Insights as Your Evidence Library
As you conduct interviews and tag your notes or transcripts, the Insights view becomes your central library of evidence. Each insight represents a real customer perspective — not just something that was said, but something meaningful you’ve learned.
Over time, as insights accumulate, they begin to show patterns. When enough insights align with (or contradict) a Canvas hypothesis, they provide the evidence needed to refine your thinking and evolve your business model.
Understanding the Insights View
The Insights view shows all captured insights across interviews in one centralized table.
From this view, you can:
- Review insights from different interviews side by side
- Filter by creator, interviewee, tags, or priority
- See whether insights are linked to Canvas hypotheses
Linked insights are especially valuable because they connect what you’re learning directly to the assumptions you’ve mapped on your Canvas. This makes it easier to see which parts of your idea are supported by evidence — and which may need to change.

Why Insights Matter for Validation
Validation is not about collecting opinions — it’s about gathering consistent evidence that supports or challenges your hypotheses.
Insights help you:
- Identify recurring themes across interviews
- Separate assumptions from real customer signals
- Evaluate whether hypotheses are supported or contradicted
- Make informed decisions about what to iterate, pivot, or prioritize
Rather than relying on a single interview, insights allow you to validate learning across multiple data points.

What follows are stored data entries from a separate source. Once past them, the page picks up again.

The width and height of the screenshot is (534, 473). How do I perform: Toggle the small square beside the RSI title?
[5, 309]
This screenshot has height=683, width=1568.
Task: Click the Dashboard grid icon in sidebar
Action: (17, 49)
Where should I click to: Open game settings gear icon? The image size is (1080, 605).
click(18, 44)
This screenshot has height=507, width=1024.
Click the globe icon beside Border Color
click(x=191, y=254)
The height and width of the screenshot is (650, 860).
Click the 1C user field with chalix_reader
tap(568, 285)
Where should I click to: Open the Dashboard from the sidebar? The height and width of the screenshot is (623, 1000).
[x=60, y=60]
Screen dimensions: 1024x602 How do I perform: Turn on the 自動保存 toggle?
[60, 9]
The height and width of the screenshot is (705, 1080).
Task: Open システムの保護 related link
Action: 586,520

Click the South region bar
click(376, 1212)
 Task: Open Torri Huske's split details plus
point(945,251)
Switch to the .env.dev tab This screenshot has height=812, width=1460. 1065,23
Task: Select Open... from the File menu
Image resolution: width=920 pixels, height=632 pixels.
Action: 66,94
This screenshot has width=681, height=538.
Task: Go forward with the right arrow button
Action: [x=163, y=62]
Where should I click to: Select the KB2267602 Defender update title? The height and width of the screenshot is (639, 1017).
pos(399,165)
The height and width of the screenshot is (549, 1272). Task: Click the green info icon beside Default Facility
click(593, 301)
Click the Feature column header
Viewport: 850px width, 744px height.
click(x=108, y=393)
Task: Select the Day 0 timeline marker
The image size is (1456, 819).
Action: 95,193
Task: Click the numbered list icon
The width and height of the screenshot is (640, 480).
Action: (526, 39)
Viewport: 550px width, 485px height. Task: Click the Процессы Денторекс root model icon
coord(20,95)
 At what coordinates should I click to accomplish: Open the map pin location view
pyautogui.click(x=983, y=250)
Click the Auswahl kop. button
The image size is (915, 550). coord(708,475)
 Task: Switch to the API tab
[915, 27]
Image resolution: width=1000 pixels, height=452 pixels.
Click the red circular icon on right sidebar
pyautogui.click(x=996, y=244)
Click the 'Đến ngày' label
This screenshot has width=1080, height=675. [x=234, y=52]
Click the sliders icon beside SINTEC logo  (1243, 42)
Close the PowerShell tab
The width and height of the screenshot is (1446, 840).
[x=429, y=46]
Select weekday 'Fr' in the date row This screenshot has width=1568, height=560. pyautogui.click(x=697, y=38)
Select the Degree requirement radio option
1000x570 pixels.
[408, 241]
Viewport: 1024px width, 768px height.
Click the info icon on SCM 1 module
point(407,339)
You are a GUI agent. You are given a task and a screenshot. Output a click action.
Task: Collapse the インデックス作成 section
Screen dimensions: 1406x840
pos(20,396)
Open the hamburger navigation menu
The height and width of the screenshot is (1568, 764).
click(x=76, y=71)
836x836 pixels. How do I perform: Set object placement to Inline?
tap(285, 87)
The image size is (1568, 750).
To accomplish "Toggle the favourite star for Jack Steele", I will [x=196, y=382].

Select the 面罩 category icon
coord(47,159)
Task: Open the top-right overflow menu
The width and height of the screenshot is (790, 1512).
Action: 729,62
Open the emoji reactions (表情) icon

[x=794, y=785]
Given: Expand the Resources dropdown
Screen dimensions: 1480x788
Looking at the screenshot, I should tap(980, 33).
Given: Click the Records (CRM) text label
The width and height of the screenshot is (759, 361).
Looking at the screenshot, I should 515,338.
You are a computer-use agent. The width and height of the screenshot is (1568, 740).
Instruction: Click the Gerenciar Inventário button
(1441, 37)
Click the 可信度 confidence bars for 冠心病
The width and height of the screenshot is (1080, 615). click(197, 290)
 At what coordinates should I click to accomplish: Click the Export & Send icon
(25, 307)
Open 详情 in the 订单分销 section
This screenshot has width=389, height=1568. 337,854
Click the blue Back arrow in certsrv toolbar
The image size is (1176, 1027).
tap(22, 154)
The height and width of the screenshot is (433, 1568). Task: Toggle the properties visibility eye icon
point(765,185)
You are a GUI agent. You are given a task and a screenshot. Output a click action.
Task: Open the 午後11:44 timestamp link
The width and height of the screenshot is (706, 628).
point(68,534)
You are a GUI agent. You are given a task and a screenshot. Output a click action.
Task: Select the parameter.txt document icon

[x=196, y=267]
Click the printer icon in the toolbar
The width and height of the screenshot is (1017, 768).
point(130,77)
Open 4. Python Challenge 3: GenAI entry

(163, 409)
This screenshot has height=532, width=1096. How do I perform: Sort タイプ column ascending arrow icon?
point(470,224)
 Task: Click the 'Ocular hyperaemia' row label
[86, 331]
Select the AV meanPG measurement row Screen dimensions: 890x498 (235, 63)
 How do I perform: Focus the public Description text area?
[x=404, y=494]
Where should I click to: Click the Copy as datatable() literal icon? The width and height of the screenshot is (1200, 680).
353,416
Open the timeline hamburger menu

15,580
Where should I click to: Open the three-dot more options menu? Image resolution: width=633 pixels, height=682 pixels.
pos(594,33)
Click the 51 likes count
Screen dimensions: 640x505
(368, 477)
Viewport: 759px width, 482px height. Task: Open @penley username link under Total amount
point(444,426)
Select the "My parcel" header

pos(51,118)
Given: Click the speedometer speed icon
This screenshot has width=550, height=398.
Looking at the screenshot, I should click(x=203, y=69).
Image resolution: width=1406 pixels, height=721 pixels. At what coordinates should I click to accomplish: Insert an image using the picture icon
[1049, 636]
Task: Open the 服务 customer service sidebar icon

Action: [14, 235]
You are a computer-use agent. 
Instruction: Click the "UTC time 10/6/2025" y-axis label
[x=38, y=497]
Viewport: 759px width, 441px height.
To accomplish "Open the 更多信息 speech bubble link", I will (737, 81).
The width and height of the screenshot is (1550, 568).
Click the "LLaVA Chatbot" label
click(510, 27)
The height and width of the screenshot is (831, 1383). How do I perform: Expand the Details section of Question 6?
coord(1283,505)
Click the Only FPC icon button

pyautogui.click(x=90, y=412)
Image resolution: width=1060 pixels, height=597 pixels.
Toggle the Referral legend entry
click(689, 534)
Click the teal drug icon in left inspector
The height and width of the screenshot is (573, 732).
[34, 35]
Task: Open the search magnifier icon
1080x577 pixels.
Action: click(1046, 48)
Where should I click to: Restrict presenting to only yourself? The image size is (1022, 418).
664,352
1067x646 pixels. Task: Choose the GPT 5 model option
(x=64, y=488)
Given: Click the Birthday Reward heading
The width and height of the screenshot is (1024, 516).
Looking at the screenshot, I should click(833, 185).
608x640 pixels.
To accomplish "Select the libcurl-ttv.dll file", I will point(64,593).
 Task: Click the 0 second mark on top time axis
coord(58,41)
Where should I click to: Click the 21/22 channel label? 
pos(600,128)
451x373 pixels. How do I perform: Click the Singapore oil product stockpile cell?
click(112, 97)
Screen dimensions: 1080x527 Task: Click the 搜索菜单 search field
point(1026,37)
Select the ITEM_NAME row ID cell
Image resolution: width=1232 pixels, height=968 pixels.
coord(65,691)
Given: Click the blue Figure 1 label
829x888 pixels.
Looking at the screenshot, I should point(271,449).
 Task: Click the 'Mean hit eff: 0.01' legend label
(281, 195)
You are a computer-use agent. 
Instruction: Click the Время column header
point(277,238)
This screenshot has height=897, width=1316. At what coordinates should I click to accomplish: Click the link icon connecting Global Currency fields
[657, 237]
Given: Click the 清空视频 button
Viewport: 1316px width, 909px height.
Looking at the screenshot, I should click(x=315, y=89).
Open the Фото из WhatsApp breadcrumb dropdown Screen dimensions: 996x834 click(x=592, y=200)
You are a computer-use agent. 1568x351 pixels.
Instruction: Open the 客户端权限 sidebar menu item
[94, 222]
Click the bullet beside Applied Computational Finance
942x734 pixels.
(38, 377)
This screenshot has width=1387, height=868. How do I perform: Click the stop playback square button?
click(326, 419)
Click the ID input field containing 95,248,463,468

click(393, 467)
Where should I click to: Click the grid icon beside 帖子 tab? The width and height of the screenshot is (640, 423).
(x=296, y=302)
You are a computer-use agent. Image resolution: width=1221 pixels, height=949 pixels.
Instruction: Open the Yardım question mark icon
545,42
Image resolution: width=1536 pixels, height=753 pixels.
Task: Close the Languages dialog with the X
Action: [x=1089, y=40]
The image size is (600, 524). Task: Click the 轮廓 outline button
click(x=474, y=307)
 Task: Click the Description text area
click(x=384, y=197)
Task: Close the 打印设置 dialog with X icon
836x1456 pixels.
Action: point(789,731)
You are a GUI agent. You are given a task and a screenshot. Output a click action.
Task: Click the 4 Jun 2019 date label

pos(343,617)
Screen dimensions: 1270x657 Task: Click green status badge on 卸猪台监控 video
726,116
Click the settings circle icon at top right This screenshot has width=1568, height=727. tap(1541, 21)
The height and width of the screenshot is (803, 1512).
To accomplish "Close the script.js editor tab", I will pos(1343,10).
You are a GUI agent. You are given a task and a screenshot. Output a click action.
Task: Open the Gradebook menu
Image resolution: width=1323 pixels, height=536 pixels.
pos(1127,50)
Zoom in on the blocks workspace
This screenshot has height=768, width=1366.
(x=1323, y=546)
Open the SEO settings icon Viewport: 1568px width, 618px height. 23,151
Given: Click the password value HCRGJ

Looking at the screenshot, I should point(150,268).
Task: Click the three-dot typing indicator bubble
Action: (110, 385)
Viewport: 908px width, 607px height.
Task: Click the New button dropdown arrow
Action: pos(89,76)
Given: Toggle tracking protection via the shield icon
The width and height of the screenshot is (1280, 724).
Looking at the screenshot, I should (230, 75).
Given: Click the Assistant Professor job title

Using Insights to Validate or Invalidate Hypotheses
High-quality validation comes from repeated evidence, not one-off feedback.
As you review insights, ask yourself:
- Does this insight appear across multiple interviews?
- Is it supported by direct customer language or behavior?
- Does it confirm, refine, or contradict an existing hypothesis?
If the answer is yes, the hypothesis may be ready to validate.
If insights consistently tell a different story, it may be time to invalidate or revise the hypothesis.

Signs You’re Ready to Validate
You may be ready to validate a hypothesis when:
- Several interviewees describe similar behaviors or frustrations in their own words
- Insights begin reinforcing a specific problem or solution instead of introducing new contradictions
- Your evidence starts to feel repetitive — not because interviews lack depth, but because patterns are emerging
That repetition is a signal that learning is becoming evidence.
When Insights Don’t Support a Hypothesis
Invalidation isn’t failure — it’s progress.
When insights contradict your assumptions, they reveal something important about your customers. Use that learning to:
- Adjust or rewrite the hypothesis
- Clarify the real problem or unmet need
- Refocus future interviews and exploration
Invalidation helps you avoid building on weak assumptions and leads to clearer, more grounded decisions.
Prioritizing Insights
Not all insights carry the same weight.
Use priority levels to:
- Highlight insights that have strong validation impact
- Identify learning that directly affects your problem, solution, or value proposition
- Focus team discussion on the most meaningful evidence
Prioritization helps prevent teams from being overwhelmed by data and keeps validation focused.
Best Practices for Evidence-Based Validation
- Review insights regularly, not just at the end of a project
- Look for consistency across interviews before validating assumptions
- Be willing to invalidate hypotheses — learning is the goal
- Use insights to guide next interviews and iterations
Validation is an ongoing process, and insights are meant to evolve as your learning deepens.
Insights vs. Raw Data
Interviews and notes capture what was said.
Insights capture what it means.
Instead of rereading transcripts repeatedly, insights allow teams to:
- Work at the level of learning, not transcription
- Discuss evidence collaboratively
- Build shared understanding across teams and instructors
This makes insights a more effective validation tool than raw interview data alon
Key Takeaway
Validation isn’t about hitting a number. It’s about confidence built through patterns, consistency, and clarity. When your evidence paints a clear picture, whether it supports or challenges your assumptions, that’s when real discovery happens.